EXERCISE AIM:
Report each line in the items below that contains the word "dimensions".

Extracted data entries:
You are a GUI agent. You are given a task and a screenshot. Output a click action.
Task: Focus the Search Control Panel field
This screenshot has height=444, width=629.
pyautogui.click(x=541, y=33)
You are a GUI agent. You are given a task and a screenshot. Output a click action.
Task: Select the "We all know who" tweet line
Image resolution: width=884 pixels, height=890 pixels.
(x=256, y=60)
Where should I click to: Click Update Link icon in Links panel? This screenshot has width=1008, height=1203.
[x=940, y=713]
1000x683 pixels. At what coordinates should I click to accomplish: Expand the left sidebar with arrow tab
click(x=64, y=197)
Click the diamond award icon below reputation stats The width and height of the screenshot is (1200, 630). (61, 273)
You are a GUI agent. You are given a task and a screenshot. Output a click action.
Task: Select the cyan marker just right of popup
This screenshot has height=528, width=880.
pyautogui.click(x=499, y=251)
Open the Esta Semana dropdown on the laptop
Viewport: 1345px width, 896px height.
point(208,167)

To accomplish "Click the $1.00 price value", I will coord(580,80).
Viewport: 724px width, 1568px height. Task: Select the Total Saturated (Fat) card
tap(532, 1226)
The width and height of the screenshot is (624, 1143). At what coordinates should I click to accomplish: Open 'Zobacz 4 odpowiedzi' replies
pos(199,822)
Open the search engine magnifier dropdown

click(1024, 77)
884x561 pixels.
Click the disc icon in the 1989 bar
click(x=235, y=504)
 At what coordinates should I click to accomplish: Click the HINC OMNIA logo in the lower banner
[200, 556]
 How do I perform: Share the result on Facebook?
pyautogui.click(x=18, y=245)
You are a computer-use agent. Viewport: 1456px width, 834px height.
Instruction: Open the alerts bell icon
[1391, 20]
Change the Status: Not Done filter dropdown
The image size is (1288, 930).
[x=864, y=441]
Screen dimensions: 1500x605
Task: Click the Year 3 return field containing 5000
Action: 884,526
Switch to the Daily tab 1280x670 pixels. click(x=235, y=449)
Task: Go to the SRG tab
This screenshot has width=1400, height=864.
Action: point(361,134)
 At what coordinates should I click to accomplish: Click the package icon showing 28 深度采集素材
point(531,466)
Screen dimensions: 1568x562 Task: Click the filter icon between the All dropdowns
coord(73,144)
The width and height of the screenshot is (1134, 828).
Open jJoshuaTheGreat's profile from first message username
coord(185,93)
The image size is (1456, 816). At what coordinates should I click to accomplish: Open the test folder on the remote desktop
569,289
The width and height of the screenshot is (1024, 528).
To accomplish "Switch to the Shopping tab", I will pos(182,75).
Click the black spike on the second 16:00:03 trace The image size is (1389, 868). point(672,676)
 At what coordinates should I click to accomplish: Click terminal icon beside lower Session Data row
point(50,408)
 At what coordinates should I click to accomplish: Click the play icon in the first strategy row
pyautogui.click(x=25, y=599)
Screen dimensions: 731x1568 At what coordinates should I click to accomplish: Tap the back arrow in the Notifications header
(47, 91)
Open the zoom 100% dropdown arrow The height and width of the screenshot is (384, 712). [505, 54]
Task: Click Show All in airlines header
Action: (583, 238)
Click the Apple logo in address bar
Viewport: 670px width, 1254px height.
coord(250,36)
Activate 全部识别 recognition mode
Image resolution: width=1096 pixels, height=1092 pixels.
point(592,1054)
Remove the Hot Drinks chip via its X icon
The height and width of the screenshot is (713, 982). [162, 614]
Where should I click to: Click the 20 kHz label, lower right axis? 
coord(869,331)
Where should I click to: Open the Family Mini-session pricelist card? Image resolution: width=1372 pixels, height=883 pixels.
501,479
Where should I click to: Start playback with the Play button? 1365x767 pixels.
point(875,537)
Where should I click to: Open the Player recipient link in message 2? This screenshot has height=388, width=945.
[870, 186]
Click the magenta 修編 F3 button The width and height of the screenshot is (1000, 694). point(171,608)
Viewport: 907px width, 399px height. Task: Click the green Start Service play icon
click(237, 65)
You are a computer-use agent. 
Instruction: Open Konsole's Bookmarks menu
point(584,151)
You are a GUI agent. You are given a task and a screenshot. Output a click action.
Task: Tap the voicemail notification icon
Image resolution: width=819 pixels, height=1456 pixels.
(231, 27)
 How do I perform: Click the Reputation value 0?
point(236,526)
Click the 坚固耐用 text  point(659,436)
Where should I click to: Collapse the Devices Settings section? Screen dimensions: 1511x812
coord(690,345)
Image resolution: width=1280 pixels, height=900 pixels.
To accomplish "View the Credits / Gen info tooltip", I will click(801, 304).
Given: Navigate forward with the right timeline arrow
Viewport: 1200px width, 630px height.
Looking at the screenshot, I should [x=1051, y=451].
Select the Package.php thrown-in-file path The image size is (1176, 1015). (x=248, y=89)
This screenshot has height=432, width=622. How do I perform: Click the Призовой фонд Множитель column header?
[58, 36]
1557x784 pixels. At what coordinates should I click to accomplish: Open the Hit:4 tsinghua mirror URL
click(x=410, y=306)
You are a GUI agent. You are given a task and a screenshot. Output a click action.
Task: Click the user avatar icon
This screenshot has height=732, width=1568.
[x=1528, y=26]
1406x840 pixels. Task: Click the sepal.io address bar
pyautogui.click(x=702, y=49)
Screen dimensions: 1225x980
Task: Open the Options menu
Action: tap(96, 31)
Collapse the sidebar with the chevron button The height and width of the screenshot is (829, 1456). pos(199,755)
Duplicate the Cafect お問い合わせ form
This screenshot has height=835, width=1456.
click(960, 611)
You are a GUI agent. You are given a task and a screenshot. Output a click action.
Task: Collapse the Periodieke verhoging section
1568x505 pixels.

WRITTEN SOLUTION:
Screen dimensions: 1500x605
Screen dimensions: 1568x562 Task: Click the filter icon between the All dropdowns
Screen dimensions: 731x1568 At what coordinates should I click to accomplish: Tap the back arrow in the Notifications header
Where should I click to: Collapse the Devices Settings section? Screen dimensions: 1511x812
Screen dimensions: 1225x980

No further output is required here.